A lenda do gambá (Hilton)

A LENDA DO GAMBÁ

Hilton Görresen

 

Ultimamente, um gambá tem visitado meu quintal. Os desprotegidos sacos de lixo amanhecem furados, cascas de ovo e de batata espalhadas no chão. Algumas vezes sua ousadia o leva a entrar em casa, à noite, farejando os armários da cozinha.

Isso despertou minha curiosidade a respeito do animal. A primeira noção que tive de gambá foi daquele bichinho preto com uma listra branca nas costas, que, ameaçado, borrifa no oponente um “perfume” exótico, e que pode ser visto nas revistas em quadrinho e nos desenhos animados.

Engano. Aquele é o gambá americano. Não sei por que cargas d’água, os dois animais, que são diferentes, levam por aqui o mesmo nome. No Nordeste é conhecido como sariguê. O nosso, se assim posso chamá-lo, é um marsupial, como o canguru, carrega os filhotes consigo, numa espécie de bolsa. Exala um cheiro adocicado e desagradável.

O outro, que é mamífero, parece que é dotado de um spray nas circunvizinhanças anais (vamos de popular: no rabo), de onde dispara um jato do terrível perfume. Dizem que o vivente atingido por esse jato pode jogar as roupas fora.

Reza a lenda que o nosso marsupial adora uma birita. O jeito de caçá-lo é deixar um potinho com cachaça nos locais visitados à noite. Sorvida a beberagem, o animalzinho fica tão de porre que no outro dia é fácil apanhá-lo. Não preciso dizer que por conta desse fato é que os bêbados inveterados são chamados de “gambás”.

A versão científica esclarece que o que os deixa atordoados, parecendo de ressaca, é o sangue que costumam sugar do pescoço dos animais abatidos, como galinhas e ratos. Mas que eles adoram uma branquinha, isso é verdade.

Atualmente, está proibida a eliminação dos bichinhos, e existem até pessoas que os criam, como animais de estimação, com direito a nomes carinhosos como os de cachorros. Já imaginou, um gambá atendendo pelo nome de Fofucho? Mas sei de muita gente que adora um cozido de sua carne, dizem que é um prato saboroso.
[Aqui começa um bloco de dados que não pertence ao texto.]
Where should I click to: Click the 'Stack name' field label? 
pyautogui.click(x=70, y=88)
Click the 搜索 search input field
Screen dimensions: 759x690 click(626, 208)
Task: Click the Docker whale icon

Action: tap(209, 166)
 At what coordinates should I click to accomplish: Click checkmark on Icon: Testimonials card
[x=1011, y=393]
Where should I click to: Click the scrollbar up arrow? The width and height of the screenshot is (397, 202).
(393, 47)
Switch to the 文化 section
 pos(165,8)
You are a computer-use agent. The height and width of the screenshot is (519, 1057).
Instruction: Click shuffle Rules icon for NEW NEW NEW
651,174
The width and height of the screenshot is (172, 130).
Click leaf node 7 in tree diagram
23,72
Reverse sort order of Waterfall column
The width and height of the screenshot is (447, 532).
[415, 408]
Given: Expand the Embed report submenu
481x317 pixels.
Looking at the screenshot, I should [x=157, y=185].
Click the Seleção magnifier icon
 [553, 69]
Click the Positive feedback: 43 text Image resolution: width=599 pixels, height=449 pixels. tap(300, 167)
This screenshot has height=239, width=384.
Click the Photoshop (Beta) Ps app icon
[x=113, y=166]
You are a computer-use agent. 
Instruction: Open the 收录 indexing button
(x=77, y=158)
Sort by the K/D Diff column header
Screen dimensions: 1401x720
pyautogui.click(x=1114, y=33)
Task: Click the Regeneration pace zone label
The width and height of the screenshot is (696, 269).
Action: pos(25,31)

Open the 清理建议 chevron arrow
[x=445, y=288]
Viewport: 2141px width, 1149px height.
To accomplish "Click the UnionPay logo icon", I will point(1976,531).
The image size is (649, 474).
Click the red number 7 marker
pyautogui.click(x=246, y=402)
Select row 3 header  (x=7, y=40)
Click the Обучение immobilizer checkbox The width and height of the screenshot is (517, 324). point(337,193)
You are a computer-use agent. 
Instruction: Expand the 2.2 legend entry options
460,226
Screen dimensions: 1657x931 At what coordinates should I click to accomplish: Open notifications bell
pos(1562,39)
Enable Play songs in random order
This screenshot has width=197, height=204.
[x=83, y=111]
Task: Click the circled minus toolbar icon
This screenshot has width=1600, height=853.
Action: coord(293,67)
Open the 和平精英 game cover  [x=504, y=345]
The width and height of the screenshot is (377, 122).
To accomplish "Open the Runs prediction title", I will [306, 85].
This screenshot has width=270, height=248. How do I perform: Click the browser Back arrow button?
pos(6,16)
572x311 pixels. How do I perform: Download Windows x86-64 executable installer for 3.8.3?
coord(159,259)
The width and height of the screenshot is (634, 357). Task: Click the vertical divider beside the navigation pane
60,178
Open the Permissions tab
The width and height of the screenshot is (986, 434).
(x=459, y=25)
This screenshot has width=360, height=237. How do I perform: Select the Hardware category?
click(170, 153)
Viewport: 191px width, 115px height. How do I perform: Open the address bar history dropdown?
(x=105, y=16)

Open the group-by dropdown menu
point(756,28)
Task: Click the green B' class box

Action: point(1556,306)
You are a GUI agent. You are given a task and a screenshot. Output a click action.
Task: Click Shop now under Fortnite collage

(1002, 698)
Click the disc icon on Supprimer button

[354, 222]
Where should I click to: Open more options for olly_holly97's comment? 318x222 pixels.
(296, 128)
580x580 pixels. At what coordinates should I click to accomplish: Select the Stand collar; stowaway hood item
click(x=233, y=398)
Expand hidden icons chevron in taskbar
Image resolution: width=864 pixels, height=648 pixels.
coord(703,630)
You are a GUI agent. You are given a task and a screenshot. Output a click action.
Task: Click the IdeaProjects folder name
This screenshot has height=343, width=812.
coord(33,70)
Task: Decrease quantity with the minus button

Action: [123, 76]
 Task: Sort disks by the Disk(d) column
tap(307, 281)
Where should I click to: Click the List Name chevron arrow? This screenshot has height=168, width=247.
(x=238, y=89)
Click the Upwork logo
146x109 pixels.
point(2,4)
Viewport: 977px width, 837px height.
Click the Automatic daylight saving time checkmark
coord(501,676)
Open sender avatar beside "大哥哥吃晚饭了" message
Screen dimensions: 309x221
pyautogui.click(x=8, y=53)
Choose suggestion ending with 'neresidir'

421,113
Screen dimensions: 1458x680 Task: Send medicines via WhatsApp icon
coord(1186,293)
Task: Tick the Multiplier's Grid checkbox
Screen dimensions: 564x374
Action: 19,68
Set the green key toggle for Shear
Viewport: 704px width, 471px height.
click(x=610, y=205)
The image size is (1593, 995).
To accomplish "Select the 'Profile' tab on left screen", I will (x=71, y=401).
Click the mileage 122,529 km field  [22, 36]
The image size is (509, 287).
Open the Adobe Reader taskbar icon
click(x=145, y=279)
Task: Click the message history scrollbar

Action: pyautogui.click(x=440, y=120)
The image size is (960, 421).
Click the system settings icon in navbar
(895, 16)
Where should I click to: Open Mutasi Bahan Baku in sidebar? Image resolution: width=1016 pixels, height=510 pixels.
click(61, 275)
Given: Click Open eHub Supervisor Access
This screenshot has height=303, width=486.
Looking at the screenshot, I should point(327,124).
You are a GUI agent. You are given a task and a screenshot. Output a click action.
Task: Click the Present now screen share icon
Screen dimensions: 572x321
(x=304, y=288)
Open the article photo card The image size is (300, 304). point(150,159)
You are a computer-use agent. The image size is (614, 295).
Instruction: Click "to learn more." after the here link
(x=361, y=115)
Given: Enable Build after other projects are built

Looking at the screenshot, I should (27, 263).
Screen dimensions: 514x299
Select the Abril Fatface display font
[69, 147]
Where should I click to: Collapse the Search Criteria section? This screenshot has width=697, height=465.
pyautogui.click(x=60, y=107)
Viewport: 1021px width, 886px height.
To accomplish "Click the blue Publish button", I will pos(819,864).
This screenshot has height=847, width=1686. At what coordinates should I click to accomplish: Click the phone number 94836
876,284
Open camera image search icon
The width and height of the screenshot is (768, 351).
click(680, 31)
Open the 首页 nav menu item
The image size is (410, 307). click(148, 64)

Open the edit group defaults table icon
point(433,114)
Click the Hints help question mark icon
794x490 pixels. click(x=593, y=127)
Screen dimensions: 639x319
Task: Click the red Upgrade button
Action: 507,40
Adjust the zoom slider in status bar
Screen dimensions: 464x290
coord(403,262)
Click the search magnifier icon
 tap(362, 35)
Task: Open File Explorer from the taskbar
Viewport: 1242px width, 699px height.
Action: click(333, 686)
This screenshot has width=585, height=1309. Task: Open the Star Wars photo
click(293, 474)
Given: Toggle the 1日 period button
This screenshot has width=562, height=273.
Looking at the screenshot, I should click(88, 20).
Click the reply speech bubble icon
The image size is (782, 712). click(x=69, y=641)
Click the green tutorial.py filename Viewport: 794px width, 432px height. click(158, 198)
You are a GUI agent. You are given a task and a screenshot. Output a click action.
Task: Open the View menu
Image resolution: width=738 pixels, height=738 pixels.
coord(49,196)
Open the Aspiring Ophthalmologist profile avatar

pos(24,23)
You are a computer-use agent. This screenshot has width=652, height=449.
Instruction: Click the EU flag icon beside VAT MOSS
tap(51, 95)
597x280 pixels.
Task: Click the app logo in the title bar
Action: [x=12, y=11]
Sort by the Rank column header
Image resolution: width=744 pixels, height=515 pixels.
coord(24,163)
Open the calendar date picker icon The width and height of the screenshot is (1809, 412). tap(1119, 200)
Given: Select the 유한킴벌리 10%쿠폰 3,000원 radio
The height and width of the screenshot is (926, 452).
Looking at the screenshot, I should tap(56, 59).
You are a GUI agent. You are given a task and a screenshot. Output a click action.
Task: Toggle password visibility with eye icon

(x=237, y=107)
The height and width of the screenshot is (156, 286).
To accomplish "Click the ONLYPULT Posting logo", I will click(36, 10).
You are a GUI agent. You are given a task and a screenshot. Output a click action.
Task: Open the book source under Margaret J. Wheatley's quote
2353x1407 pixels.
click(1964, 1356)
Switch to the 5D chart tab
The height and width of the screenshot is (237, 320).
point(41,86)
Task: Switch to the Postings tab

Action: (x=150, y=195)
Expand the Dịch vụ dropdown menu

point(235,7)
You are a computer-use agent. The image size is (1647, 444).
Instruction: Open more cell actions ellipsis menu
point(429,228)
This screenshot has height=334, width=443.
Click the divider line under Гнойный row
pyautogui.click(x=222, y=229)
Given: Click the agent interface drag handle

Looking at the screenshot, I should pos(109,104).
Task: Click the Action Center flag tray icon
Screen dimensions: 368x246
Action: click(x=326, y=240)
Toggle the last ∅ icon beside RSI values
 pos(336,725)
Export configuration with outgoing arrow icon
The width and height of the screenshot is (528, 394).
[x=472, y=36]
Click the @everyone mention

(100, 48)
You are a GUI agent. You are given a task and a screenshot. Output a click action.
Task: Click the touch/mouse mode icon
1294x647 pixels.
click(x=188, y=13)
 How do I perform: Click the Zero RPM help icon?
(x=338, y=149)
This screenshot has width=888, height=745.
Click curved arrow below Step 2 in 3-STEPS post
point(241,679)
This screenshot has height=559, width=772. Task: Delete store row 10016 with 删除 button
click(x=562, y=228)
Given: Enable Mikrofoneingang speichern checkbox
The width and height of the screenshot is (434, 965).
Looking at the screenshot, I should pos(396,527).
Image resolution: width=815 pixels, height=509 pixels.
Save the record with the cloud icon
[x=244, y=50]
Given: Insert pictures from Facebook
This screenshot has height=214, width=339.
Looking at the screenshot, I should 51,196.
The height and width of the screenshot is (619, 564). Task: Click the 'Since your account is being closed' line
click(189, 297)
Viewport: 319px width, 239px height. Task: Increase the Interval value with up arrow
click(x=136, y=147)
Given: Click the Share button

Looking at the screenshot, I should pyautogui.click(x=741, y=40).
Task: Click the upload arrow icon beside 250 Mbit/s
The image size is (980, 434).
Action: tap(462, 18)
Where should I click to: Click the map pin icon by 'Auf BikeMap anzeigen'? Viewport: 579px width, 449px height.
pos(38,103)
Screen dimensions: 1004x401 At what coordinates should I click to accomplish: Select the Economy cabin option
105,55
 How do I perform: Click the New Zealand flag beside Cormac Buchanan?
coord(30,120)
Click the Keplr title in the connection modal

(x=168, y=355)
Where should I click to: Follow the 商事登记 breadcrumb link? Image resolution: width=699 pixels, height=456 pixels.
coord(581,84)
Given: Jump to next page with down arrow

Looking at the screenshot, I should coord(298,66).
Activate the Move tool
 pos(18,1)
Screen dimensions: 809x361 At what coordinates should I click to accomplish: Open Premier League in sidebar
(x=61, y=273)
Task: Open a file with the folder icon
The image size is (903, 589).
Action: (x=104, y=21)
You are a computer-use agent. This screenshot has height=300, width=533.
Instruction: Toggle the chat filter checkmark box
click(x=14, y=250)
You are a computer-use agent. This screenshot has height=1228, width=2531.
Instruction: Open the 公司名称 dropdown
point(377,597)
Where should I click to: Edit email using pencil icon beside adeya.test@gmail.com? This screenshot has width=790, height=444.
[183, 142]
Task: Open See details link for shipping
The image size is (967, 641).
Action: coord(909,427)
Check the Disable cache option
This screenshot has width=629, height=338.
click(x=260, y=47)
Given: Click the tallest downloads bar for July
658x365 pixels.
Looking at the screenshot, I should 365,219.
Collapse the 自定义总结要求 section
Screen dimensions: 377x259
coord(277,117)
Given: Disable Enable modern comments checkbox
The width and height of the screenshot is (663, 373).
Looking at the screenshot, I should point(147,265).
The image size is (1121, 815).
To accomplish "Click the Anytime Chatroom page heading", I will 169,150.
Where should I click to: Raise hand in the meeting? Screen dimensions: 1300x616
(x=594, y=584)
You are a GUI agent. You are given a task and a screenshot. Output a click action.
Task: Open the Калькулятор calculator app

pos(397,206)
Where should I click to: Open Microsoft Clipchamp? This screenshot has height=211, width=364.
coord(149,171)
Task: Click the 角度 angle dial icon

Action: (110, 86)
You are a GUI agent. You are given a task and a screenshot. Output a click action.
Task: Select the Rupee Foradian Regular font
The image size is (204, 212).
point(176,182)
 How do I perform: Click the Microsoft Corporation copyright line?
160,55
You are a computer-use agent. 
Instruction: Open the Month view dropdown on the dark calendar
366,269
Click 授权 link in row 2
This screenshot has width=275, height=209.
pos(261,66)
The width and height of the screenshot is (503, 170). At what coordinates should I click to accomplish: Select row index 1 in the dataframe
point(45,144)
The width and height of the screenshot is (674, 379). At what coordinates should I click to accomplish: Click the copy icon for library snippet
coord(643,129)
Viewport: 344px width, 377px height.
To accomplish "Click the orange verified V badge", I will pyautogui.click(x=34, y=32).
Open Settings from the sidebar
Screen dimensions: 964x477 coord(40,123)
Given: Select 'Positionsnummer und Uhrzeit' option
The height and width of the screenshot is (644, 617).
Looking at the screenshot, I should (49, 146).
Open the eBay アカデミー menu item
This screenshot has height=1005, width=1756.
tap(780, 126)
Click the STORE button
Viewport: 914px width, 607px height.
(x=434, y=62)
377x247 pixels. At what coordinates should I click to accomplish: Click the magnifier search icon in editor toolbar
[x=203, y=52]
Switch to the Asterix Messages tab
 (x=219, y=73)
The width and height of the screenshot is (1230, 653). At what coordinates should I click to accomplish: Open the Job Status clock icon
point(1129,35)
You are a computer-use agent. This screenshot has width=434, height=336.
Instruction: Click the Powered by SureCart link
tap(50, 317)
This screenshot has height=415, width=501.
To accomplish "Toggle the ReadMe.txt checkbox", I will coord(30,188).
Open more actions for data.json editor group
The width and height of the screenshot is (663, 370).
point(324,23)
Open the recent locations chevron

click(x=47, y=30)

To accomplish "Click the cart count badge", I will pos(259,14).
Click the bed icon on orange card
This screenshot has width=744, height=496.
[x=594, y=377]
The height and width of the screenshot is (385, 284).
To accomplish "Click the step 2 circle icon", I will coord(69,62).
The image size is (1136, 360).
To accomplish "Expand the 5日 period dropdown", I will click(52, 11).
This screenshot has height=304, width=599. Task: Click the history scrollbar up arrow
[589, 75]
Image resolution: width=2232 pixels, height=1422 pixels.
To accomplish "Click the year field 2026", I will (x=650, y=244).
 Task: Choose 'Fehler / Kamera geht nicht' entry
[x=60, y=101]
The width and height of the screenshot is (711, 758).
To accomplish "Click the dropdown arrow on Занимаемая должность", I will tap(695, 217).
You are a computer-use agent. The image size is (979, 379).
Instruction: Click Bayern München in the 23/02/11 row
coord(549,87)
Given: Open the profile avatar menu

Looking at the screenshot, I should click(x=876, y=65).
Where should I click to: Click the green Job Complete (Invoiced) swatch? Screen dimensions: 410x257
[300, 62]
Bem, nunca experimentei, e não tenho vontade de fazê-lo.

Voltando ao meu desaforado visitante noturno, como não me deixo influenciar por seus dotes naturais (dizem que sabe fingir-se de morto para enganar os inimigos…), desejo apenas uma fórmula para espantá-lo de vez de meu terreno, deixando em paz minhas cascas de ovo e de banana.